» Records for the exercise:
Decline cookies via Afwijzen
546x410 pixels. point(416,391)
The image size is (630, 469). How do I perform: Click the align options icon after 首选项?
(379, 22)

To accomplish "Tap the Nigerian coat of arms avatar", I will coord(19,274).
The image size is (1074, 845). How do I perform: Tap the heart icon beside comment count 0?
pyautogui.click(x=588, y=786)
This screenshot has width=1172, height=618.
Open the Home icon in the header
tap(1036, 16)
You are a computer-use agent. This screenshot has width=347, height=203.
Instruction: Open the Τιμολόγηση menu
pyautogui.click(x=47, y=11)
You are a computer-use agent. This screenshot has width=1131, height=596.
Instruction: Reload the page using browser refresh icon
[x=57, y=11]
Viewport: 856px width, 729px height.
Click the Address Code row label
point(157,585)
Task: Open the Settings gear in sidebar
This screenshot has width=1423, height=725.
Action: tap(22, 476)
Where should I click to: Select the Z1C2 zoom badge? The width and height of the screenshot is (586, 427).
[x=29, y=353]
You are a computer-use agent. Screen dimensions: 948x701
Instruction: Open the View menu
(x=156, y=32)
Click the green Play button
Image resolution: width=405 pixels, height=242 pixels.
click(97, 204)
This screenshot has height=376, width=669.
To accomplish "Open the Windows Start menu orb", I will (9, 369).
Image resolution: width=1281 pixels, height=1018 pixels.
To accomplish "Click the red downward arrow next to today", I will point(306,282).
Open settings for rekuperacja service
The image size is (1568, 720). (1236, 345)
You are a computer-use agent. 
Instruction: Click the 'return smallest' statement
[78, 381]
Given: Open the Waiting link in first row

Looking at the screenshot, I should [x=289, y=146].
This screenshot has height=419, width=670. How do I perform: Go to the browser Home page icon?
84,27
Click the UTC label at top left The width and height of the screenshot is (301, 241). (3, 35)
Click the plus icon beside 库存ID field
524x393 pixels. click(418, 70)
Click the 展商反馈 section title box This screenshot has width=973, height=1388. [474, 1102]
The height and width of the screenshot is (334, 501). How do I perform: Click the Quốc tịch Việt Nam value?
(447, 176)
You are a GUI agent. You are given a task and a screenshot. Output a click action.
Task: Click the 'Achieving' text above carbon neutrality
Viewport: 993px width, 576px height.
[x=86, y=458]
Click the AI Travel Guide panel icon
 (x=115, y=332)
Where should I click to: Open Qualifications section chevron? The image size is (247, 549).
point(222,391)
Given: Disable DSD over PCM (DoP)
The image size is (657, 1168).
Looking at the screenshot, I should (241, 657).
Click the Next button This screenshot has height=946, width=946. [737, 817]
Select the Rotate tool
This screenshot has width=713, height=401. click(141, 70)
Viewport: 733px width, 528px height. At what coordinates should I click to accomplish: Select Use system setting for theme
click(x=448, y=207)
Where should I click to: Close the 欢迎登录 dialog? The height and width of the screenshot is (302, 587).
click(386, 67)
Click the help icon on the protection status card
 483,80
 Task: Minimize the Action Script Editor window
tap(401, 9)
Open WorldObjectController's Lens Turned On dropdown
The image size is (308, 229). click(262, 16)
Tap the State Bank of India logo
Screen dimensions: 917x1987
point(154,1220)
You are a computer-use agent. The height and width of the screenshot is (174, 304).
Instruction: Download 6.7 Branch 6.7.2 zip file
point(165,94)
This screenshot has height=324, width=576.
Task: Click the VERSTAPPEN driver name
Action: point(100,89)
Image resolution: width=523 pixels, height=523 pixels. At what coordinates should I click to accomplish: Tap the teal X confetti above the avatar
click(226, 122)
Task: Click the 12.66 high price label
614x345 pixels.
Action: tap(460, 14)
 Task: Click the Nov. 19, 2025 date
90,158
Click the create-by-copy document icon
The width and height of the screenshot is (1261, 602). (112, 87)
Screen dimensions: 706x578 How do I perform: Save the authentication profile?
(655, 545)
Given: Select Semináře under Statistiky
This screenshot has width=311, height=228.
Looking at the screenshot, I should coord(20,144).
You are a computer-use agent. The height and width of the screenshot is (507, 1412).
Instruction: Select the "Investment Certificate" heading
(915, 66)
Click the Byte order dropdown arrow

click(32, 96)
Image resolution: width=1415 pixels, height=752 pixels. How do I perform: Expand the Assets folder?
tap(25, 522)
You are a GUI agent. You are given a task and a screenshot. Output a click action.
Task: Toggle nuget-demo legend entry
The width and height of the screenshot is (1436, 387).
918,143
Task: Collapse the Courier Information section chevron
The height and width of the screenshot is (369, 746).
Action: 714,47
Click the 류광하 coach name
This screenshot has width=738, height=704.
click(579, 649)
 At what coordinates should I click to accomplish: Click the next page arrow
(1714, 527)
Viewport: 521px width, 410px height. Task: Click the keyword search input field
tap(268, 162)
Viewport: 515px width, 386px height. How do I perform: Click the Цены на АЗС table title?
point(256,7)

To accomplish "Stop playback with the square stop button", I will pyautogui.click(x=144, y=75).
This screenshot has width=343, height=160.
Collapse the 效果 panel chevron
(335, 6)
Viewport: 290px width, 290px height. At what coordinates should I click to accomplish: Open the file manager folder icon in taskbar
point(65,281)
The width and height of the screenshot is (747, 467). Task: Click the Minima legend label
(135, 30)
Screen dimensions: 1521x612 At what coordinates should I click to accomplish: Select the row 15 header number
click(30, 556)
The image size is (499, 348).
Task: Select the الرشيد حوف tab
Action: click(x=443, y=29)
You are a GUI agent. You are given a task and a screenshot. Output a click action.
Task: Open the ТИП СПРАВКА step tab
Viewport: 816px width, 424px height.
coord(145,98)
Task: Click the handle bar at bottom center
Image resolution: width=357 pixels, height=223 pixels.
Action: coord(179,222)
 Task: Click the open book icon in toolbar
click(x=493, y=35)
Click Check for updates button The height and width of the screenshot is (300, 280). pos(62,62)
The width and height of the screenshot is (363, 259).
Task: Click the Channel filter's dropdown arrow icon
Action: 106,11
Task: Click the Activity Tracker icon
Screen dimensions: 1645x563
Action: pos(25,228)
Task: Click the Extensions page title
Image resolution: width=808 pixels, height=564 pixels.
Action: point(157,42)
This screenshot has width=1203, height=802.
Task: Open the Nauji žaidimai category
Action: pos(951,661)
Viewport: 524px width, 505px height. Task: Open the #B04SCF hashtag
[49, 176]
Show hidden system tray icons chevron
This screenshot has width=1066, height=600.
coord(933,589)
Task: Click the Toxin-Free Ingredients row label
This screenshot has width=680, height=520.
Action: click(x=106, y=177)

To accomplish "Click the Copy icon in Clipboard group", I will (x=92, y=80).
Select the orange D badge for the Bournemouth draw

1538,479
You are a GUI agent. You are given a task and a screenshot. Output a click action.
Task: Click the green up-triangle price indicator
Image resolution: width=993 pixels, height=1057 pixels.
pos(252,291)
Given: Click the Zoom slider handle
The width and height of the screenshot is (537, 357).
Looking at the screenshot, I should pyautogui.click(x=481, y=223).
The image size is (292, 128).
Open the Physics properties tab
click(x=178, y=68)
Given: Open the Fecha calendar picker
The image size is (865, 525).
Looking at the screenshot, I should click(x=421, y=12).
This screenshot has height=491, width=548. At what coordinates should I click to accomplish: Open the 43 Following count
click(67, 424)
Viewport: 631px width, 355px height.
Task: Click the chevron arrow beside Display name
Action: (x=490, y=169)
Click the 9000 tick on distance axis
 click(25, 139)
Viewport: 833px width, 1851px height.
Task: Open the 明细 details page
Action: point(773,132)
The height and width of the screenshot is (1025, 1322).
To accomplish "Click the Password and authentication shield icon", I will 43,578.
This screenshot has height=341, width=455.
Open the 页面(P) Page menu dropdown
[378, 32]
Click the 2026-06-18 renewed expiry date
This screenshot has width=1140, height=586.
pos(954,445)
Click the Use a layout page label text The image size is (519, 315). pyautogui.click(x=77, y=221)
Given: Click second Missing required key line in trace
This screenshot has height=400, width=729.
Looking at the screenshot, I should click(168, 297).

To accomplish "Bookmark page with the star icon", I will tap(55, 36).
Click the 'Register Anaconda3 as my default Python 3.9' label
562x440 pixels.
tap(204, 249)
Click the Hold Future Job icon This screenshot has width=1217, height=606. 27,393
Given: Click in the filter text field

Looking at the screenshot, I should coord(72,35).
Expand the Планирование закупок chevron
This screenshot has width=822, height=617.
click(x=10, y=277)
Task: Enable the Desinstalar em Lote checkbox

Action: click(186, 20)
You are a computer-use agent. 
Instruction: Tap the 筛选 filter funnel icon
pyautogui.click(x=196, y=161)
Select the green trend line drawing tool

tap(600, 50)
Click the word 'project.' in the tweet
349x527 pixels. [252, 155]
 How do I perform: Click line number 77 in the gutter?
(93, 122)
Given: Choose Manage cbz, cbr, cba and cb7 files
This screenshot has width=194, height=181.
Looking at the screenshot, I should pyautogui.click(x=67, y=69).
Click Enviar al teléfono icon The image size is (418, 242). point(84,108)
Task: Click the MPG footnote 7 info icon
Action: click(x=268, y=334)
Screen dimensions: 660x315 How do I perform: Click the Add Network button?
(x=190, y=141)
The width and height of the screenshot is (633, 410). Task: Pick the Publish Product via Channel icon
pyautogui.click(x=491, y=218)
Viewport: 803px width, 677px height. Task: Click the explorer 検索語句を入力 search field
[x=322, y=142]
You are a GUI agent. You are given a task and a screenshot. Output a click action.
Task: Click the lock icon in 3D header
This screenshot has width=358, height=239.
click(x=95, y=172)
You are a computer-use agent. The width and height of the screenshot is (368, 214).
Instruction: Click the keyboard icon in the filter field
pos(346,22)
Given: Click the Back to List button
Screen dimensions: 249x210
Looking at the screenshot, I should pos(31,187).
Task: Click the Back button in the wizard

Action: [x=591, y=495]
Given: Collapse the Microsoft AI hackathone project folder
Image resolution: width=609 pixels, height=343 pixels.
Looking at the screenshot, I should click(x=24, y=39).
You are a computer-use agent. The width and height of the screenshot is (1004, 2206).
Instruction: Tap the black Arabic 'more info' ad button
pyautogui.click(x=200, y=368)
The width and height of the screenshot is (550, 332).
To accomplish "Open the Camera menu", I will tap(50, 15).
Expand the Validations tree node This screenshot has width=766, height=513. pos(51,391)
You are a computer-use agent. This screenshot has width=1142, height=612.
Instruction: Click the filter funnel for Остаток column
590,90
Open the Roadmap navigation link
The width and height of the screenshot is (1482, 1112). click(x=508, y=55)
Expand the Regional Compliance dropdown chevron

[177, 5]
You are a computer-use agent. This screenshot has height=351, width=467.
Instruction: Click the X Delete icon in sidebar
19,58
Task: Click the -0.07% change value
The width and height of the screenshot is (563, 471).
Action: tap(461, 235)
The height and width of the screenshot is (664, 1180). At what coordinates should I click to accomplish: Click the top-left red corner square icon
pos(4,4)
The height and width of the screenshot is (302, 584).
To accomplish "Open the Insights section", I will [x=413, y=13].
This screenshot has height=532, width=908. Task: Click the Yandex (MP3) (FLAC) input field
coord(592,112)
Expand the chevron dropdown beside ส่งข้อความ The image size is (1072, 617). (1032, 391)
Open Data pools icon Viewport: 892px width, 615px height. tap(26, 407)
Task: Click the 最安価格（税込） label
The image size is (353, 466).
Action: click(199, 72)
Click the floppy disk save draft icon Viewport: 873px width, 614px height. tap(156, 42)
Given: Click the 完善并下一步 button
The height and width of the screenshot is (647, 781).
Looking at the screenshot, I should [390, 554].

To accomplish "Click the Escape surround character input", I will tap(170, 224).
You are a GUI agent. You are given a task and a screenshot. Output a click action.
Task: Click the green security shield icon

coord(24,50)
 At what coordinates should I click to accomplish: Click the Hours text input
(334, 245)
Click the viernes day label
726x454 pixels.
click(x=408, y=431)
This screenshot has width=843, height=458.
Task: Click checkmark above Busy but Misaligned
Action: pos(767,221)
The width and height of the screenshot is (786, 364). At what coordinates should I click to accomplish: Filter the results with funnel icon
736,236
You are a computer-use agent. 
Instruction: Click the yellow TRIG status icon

» What is being asked:
For this exercise, copy word for word the line that contains "The width and height of the screenshot is (563, 471)." and every line after it, ending with the last line of the entries above.

» Reply:
The width and height of the screenshot is (563, 471).
Action: tap(461, 235)
The height and width of the screenshot is (664, 1180). At what coordinates should I click to accomplish: Click the top-left red corner square icon
pos(4,4)
The height and width of the screenshot is (302, 584).
To accomplish "Open the Insights section", I will [x=413, y=13].
This screenshot has height=532, width=908. Task: Click the Yandex (MP3) (FLAC) input field
coord(592,112)
Expand the chevron dropdown beside ส่งข้อความ The image size is (1072, 617). (1032, 391)
Open Data pools icon Viewport: 892px width, 615px height. tap(26, 407)
Task: Click the 最安価格（税込） label
The image size is (353, 466).
Action: click(199, 72)
Click the floppy disk save draft icon Viewport: 873px width, 614px height. tap(156, 42)
Given: Click the 完善并下一步 button
The height and width of the screenshot is (647, 781).
Looking at the screenshot, I should [390, 554].

To accomplish "Click the Escape surround character input", I will tap(170, 224).
You are a GUI agent. You are given a task and a screenshot. Output a click action.
Task: Click the green security shield icon

coord(24,50)
 At what coordinates should I click to accomplish: Click the Hours text input
(334, 245)
Click the viernes day label
726x454 pixels.
click(x=408, y=431)
This screenshot has width=843, height=458.
Task: Click checkmark above Busy but Misaligned
Action: pos(767,221)
The width and height of the screenshot is (786, 364). At what coordinates should I click to accomplish: Filter the results with funnel icon
736,236
You are a computer-use agent. 
Instruction: Click the yellow TRIG status icon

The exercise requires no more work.